National Board Certification

Discussion in 'Education and Academia' started by Iceblink, Nov 21, 2009.

  1. Iceblink

    Iceblink Member

    Oct 11, 1999
    Chicago
    Club:
    Ipswich Town FC
    Nat'l Team:
    United States
    As of Friday, I am a National Board certified adolescent/young adult English language arts teacher!

    That was some serious work!

    Anyone else go through/considering going through this process?
     
  2. Dr. Foosball™

    Dr. Foosball™ New Member

    Dec 23, 2006
    Hot Springs, AR
    Club:
    FC Dallas
    Nat'l Team:
    United States
    I keep telling prospective employers that NBC is a 5-year goal of mine, but I have never really looked into the process. I have heard that it is like a portfolio type of thing, right? It sounds similar to what I had to do for my undergrad degree. What was the hardest part of getting certified?
     
  3. Iceblink

    Iceblink Member

    Oct 11, 1999
    Chicago
    Club:
    Ipswich Town FC
    Nat'l Team:
    United States
    It's pretty intense. It's a portfolio and then a series of tests... Of course, this is for me, English Language Arts for Adolescents and Young Adults.

    I had to do a portfolio for my masters, but it wasn't as big as this one.

    The portfolio is a basically a bunch of evidence and a bunch of writing.

    There are four portfolio entries.

    1. Evidence of how you move students forward in reading and writing. You have to select a couple students, identify their issues with reading and writing, and show how you teach them so they get better. You have to include pieces of their work... four from each student... well, four assignments... and a few pieces (3, I believe) from each assignment. Then you have to write it all up.

    2. A 15 minute video showing you facilitating learning in a whole group discussion.

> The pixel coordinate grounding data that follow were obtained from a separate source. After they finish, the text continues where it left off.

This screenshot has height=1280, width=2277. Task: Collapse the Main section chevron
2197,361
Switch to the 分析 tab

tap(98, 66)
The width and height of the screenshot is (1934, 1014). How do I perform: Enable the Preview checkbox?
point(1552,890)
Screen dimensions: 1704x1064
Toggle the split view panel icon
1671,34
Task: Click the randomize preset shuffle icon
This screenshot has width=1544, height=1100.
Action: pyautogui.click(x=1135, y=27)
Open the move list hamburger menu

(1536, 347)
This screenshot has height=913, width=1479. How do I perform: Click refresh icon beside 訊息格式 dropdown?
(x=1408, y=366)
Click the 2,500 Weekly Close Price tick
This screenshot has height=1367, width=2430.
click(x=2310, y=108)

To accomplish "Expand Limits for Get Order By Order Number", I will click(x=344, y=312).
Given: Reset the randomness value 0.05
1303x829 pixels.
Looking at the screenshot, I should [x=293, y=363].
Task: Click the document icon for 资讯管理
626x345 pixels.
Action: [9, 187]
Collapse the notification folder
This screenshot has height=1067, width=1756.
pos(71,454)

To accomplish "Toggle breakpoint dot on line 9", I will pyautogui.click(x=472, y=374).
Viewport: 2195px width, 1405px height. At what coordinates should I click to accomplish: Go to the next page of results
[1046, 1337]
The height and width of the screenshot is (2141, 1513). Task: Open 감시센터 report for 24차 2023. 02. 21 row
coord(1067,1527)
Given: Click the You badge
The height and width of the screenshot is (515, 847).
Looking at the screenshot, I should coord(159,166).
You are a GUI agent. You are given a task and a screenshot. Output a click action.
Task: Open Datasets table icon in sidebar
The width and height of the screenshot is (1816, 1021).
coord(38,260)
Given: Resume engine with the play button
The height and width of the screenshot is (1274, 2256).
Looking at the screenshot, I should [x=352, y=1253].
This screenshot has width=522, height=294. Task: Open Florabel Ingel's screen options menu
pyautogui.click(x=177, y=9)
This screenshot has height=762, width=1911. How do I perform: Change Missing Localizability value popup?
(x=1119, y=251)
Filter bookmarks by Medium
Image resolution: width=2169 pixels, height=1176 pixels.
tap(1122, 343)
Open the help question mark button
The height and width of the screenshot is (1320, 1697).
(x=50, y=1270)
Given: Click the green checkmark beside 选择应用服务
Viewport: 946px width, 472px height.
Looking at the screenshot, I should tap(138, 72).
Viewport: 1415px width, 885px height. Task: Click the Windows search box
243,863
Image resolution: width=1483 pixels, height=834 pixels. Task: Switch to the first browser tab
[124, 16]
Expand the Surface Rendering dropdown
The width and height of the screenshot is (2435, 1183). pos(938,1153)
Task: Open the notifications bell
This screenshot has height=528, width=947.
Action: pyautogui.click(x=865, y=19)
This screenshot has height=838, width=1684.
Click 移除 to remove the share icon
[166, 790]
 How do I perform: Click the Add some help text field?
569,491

Then a big writeup... and evidence from that.

    3. A 15 minute video showing you facilitating learning in small group discussions. Writeup, evidence... and you have to be seen with two groups.

    4. This is the most filled with evidence.... the whole thing is your evidence of you working as a leader and a collaborator... of you as a learner.... and of you as someone who works with the students' families and the community... and all of this as it relates directly to student learning.

    That's the portfolio. I probably wrote a couple hundred pages to get around 50... and included so much evidence. I saved everything.

    The next part is called the Assessment Center. This has six exercises. Again, this is what was on the AYA/ELA:

    1. Literary analysis. 30 minutes to read a poem and write a whole lot about it, including identifying three literary devices and how they affect the poem's theme, etc.

    2. Universal themes... read a piece of writing... identify the theme and how it connects to the human condition... then discuss a non-print text (film, music, artwork, etc.) that you would use to reinforce this theme... something like that.

    3. Teaching reading... read something a student read, then see how the student responded... identify the problem with the student's reading and talk about a couple ways you'd help the student to fix the problems.

    4. Language Study. This has to do with English language learners. You see something a student read or was asked. See how he/she responded orally... and how the student responded in writing. You have to identify issues with these responses and talk about how you'd deal with them... teaching strategies.

    5. Response to writing. This is rhetorical analysis. Identifying audience, purpose, theme, etc. of a piece of writing.

    6. Teaching writing... identifying problems in a student's writing talking about how to fix them... strategies, etc.

    They don't get shorter or easier... I was just tired of writing. ;)

    Anyway, they're all cold reads. It's nothing one has even seen before... You have all six of those and you have 30 minutes for each... if you run out of time, it just goes to the next exercise.

    This was in June. I just got results Friday. What a wait...

    Anyway, it's all a LOT of work.
     
  4. Dr. Foosball™

    Dr. Foosball™ New Member

    Dec 23, 2006
    Hot Springs, AR
    Club:
    FC Dallas
    Nat'l Team:
    United States
    Congratulations. I didn't realize that it was so much work.
     
  5. Iceblink

    Iceblink Member

    Oct 11, 1999
    Chicago
    Club:
    Ipswich Town FC
    Nat'l Team:
    United States

    Thanks! Technically, you have three years to do it. Some do it more quickly. I took a year. There's a way to break up the process a little, a thing called "Take One." I don't know too much about it. I just know that a colleague of mine did only her Entry 3, the small group. She did well on it, too.

    Right now, on the teachers.net boards, there is a big mixture of happy and miserable people. Some are upset that they didn't pass after their third attempts to do so.... others their second... some are happy they finally passed after two failures, etc. Pretty wild to read. This was my first time trying.